[Opening EXCERPTED DATA section]

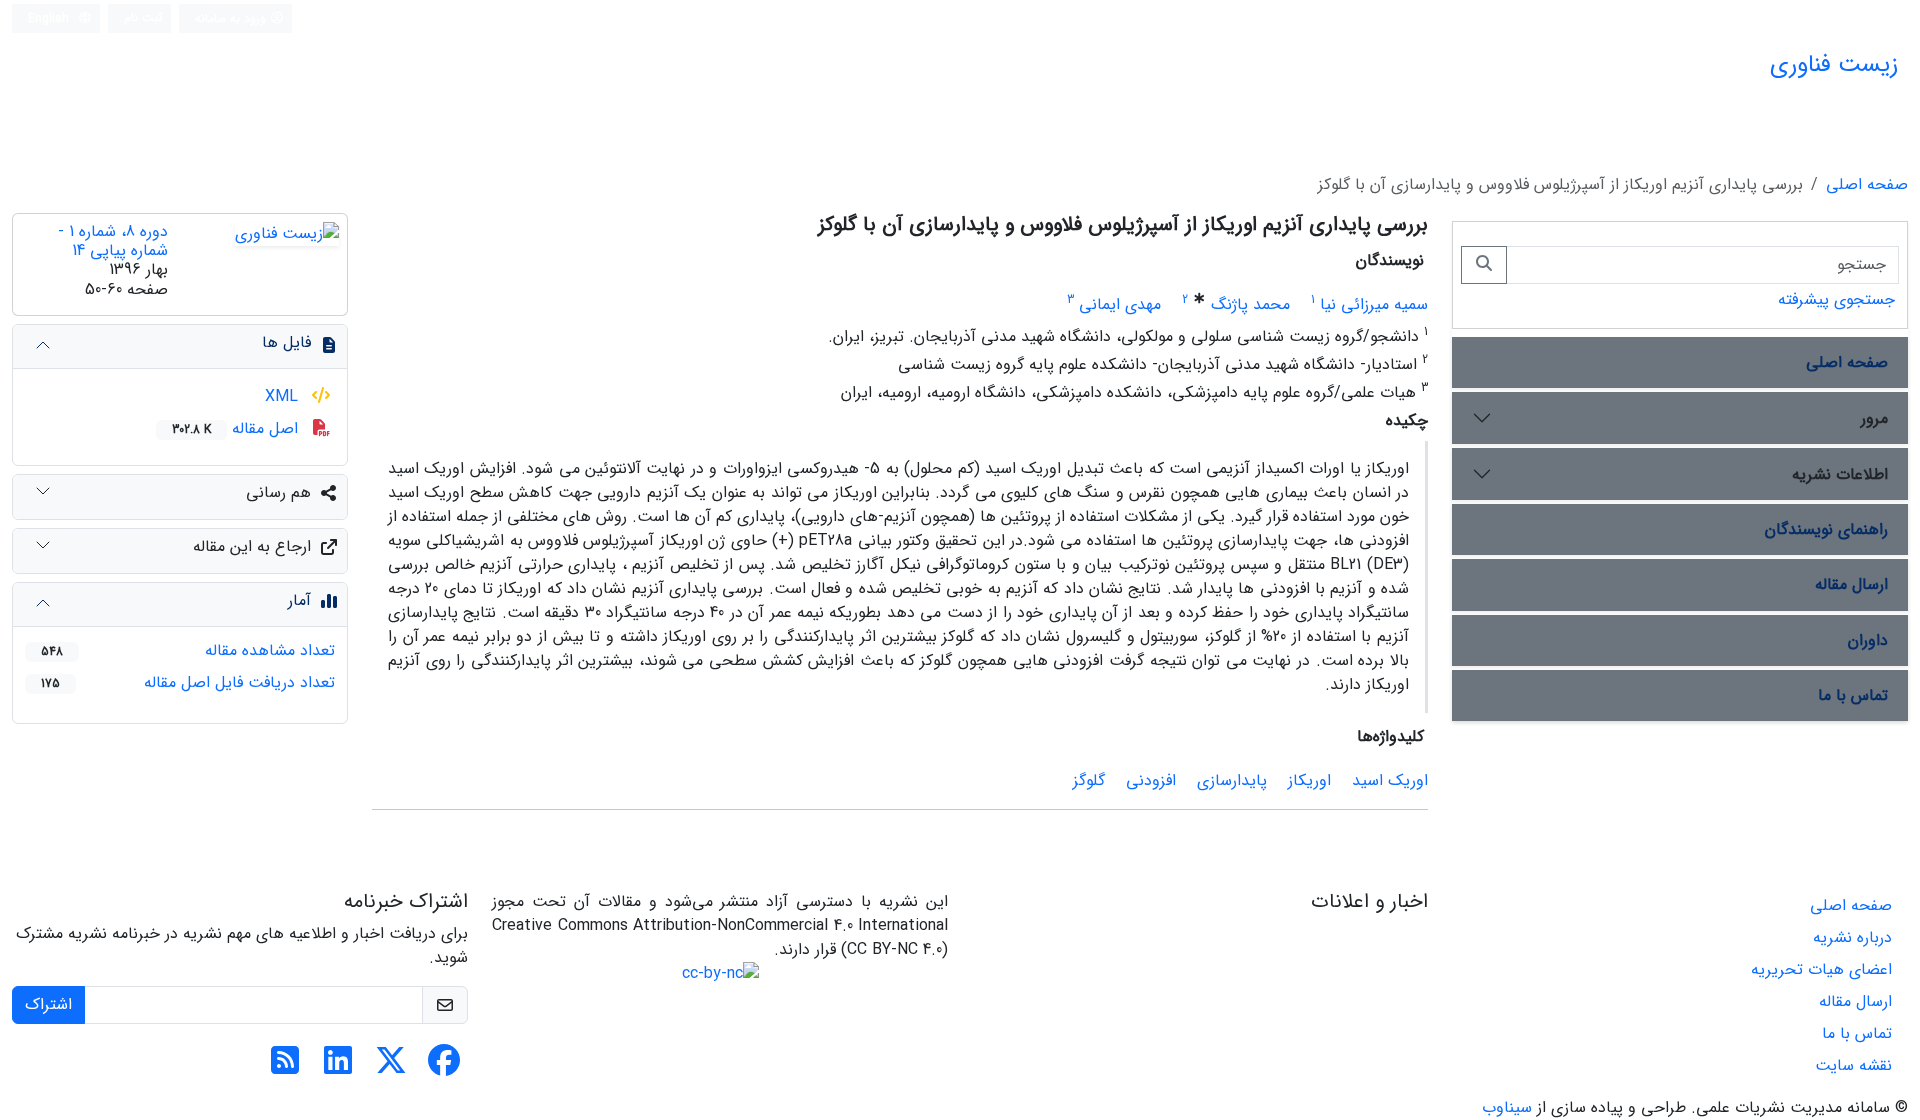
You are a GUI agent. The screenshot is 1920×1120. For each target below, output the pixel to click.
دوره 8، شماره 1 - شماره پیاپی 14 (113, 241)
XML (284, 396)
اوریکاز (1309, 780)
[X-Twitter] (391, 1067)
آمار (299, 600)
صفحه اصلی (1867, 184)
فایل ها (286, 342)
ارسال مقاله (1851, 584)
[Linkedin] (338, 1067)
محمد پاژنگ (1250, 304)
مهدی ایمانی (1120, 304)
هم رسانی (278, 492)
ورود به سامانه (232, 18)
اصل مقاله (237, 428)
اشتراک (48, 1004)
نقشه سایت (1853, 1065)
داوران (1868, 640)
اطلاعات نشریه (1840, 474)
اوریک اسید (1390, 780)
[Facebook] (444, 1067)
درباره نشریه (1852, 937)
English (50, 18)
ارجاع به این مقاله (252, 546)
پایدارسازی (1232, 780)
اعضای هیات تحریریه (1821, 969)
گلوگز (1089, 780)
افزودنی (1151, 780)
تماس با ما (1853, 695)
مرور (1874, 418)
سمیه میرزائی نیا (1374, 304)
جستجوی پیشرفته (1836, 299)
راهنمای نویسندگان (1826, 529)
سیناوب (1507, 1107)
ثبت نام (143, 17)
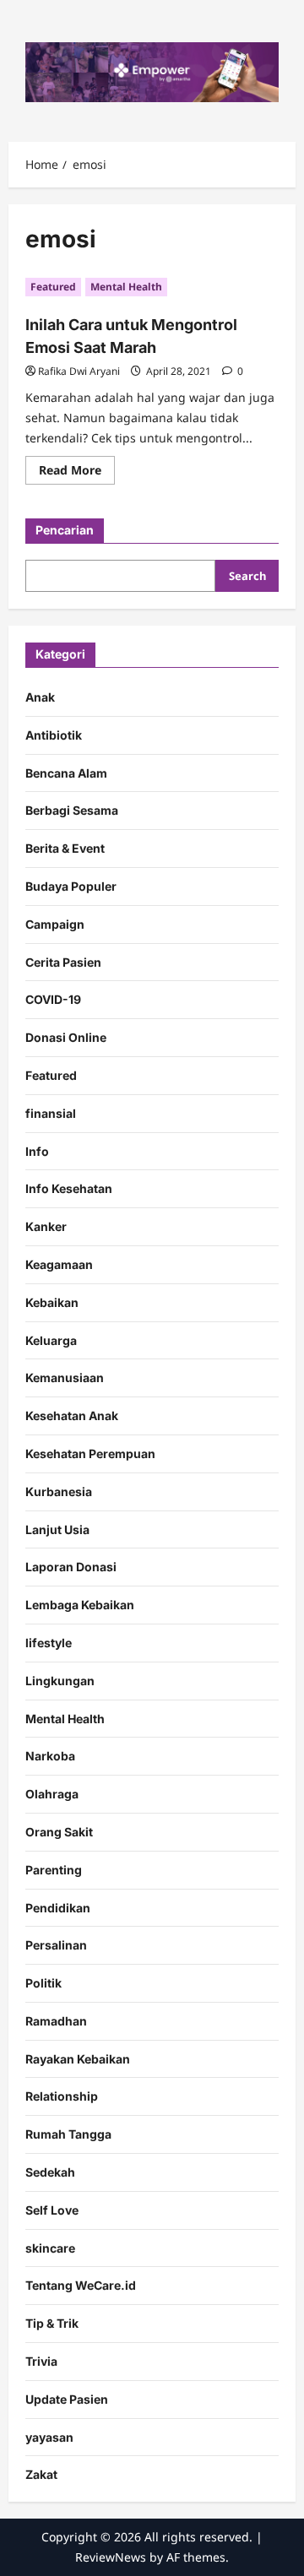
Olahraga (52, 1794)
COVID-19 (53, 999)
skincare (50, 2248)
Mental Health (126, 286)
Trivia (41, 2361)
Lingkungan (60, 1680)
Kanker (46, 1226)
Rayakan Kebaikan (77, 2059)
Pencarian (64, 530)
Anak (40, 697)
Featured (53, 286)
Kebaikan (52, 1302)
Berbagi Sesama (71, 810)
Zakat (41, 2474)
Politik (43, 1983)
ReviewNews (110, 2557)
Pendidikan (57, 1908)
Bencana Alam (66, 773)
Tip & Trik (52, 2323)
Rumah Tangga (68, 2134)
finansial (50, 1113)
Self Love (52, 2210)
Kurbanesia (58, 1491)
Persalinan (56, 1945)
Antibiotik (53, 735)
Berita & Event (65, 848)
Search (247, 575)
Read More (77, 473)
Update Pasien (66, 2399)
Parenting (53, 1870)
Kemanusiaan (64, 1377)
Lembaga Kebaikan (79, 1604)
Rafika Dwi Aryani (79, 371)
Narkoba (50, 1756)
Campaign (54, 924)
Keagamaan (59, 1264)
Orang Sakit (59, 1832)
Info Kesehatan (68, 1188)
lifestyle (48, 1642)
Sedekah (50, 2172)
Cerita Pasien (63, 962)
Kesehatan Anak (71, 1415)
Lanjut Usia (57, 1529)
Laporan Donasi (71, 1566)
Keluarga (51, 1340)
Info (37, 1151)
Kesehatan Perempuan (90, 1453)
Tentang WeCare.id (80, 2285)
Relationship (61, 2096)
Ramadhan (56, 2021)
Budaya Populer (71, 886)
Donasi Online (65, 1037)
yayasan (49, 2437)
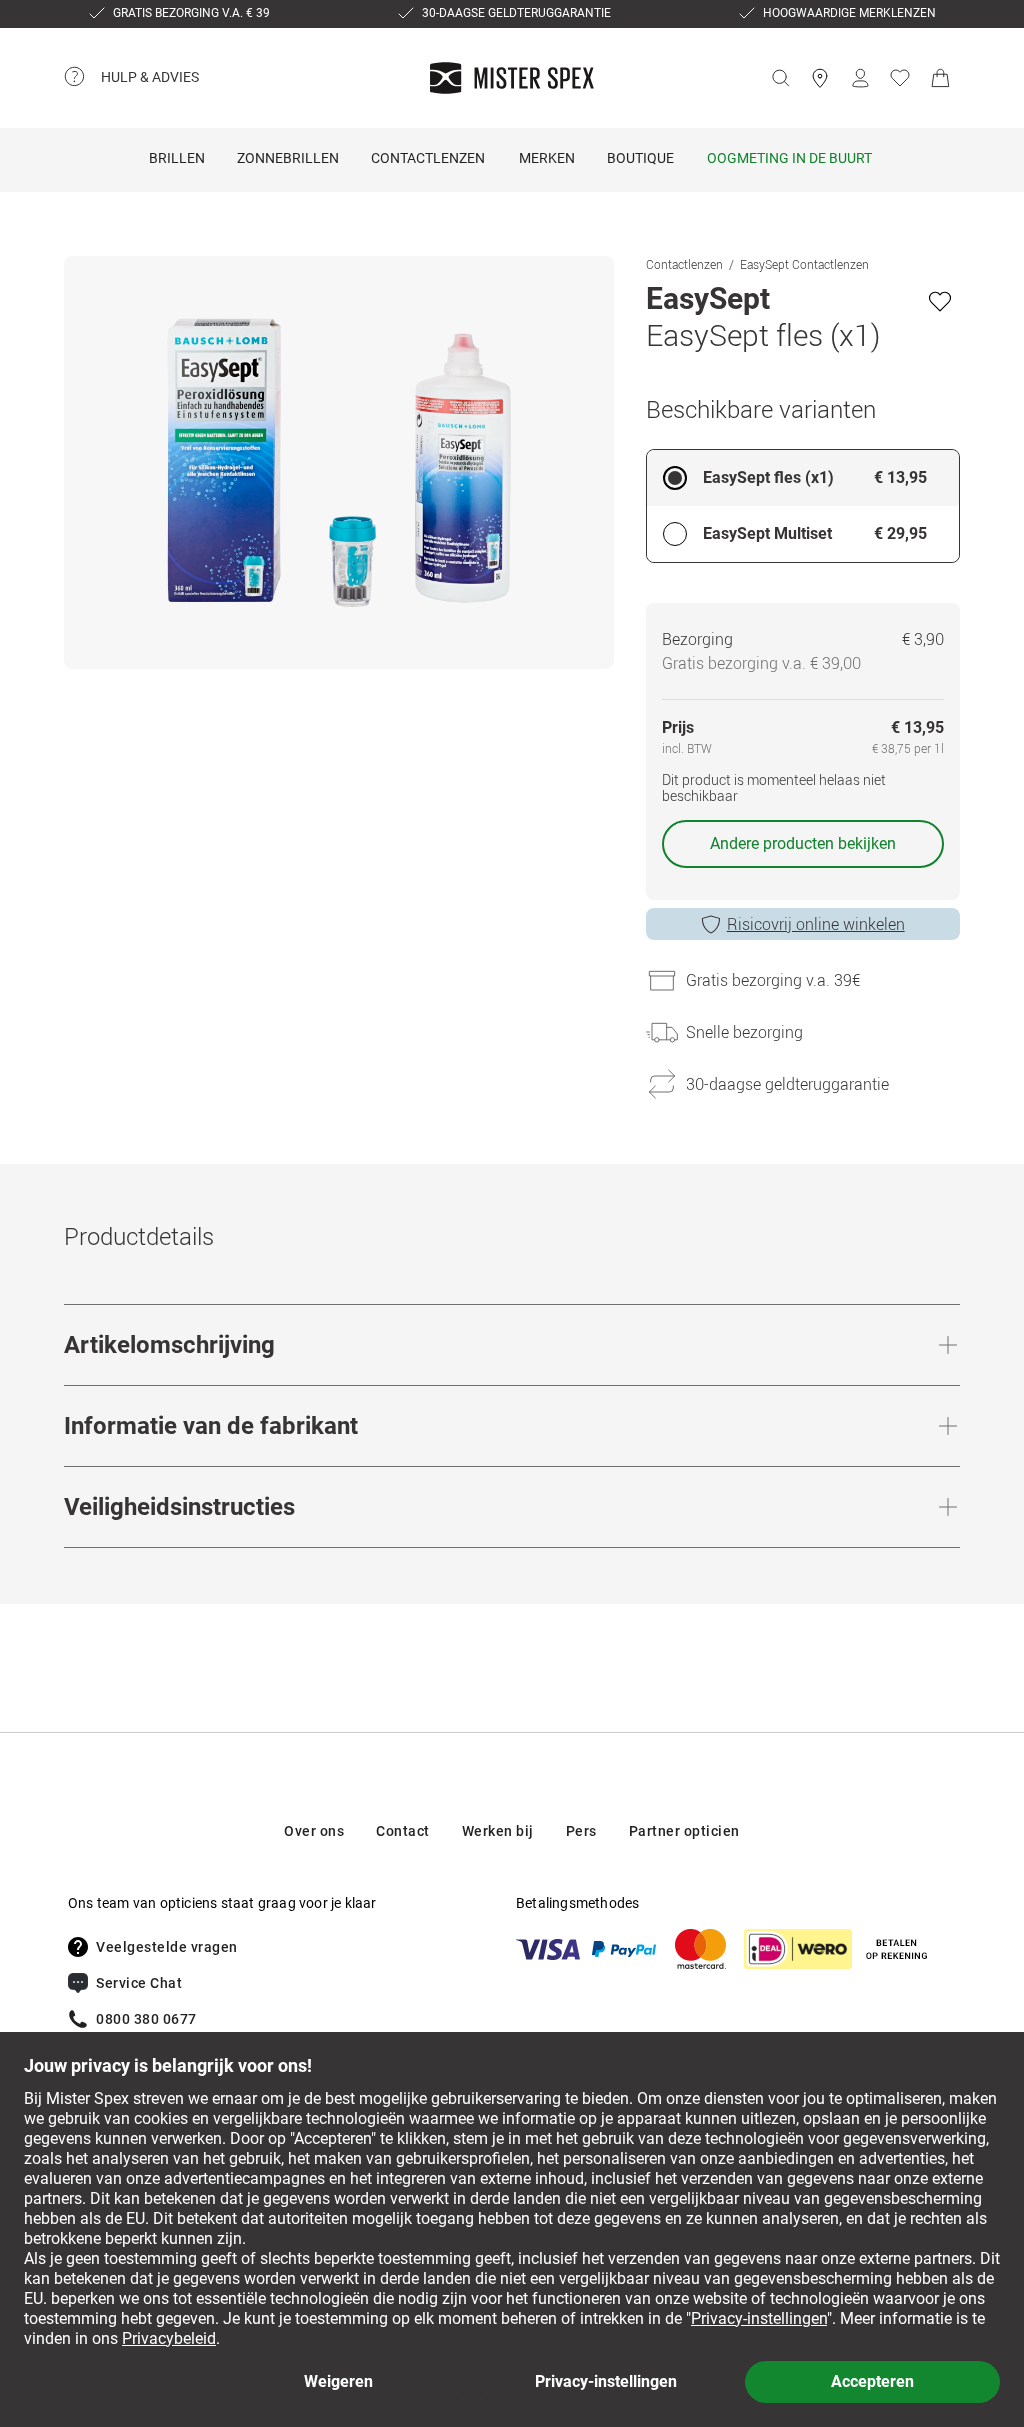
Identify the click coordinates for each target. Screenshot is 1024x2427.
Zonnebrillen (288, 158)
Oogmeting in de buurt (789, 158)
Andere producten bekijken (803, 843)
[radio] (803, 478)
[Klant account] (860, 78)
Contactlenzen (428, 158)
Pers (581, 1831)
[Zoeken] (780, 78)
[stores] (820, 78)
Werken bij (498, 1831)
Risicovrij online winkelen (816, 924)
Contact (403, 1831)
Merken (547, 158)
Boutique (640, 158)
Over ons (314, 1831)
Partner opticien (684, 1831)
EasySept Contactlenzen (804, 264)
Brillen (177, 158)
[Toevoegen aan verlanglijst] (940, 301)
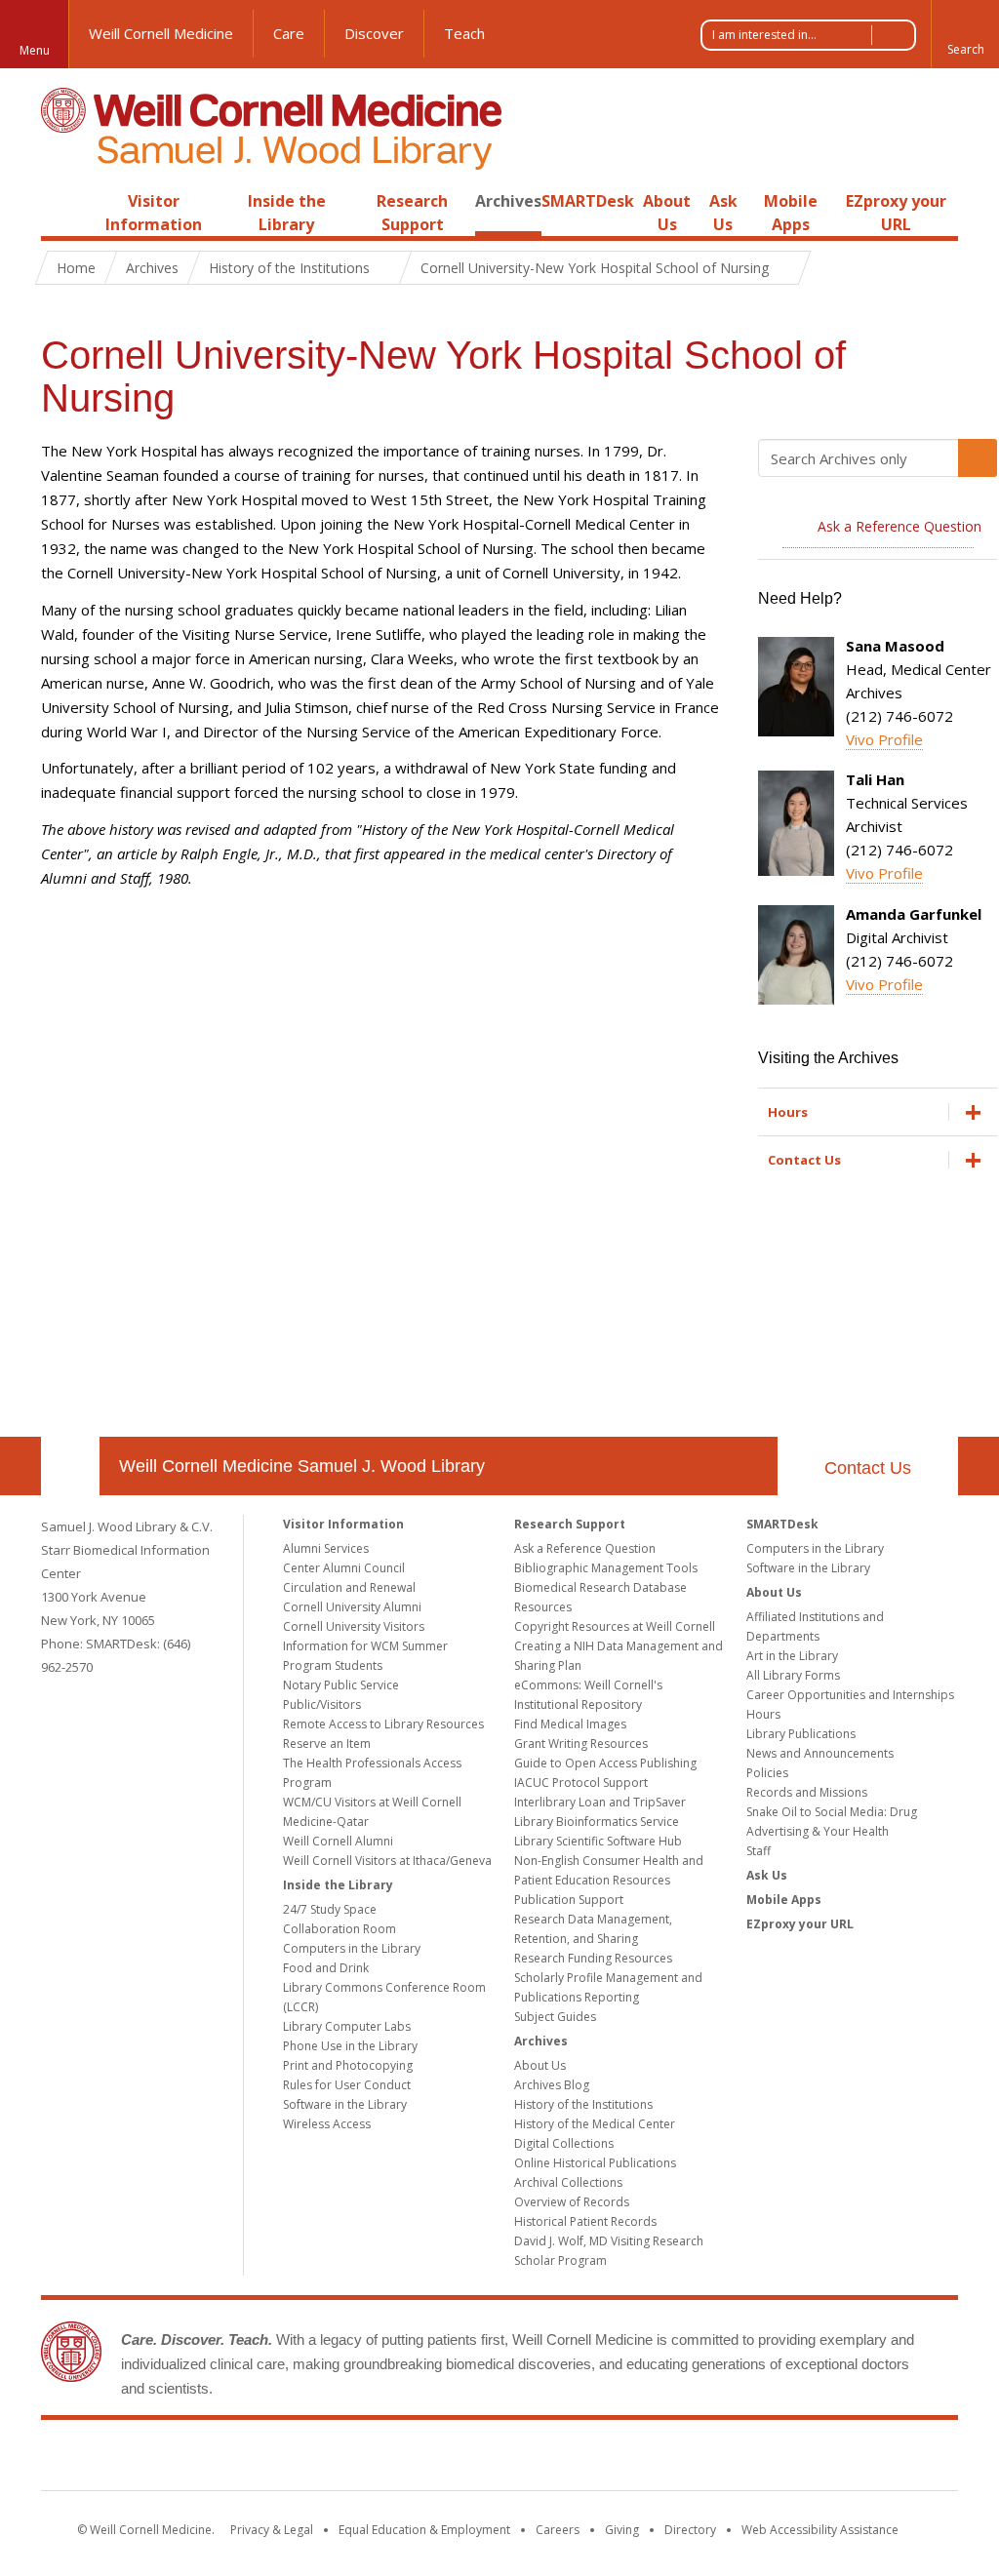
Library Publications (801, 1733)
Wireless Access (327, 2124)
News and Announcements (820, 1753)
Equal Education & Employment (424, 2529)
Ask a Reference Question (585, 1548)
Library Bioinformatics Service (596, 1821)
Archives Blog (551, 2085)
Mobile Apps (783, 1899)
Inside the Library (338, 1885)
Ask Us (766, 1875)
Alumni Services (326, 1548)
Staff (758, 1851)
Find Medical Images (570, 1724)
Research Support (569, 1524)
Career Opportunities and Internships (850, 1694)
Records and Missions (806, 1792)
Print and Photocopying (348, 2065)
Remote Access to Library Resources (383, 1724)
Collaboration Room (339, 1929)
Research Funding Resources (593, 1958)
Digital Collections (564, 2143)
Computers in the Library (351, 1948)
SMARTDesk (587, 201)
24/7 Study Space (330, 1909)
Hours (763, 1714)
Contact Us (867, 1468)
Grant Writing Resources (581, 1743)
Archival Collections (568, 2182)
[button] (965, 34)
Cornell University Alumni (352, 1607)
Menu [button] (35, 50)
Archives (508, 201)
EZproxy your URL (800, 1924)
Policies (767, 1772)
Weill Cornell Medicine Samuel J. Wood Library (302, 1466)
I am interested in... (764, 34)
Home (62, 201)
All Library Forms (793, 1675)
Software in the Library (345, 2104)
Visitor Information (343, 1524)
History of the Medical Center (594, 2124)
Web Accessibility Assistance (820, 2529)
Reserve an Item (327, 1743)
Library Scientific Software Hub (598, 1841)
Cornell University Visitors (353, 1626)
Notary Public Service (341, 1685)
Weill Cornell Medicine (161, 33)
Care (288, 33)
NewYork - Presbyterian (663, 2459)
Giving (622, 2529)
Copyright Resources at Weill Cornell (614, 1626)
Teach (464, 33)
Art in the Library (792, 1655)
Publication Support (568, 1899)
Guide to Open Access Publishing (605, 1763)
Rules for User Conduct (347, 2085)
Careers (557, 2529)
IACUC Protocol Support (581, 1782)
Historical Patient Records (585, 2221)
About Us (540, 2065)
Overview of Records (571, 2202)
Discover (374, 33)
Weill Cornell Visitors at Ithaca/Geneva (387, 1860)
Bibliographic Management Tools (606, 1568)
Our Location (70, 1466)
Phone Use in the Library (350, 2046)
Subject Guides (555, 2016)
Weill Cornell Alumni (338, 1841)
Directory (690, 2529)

[Closing EXCERPTED DATA section]

#### ASSIGNED TASK
From the entries above, extract only the lines running from the one containing "History of the Medical Center (594, 2124)" through the one containing "Guide to Open Access Publishing (605, 1763)", inclusive.

#### RESPONSE FOR THIS EXERCISE
History of the Medical Center (594, 2124)
Web Accessibility Assistance (820, 2529)
Reserve an Item (327, 1743)
Library Scientific Software Hub (598, 1841)
Cornell University Visitors (353, 1626)
Notary Public Service (341, 1685)
Weill Cornell Medicine (161, 33)
Care (288, 33)
NewYork - Presbyterian (663, 2459)
Giving (622, 2529)
Copyright Resources at Weill Cornell (614, 1626)
Teach (464, 33)
Art in the Library (792, 1655)
Publication Support (568, 1899)
Guide to Open Access Publishing (605, 1763)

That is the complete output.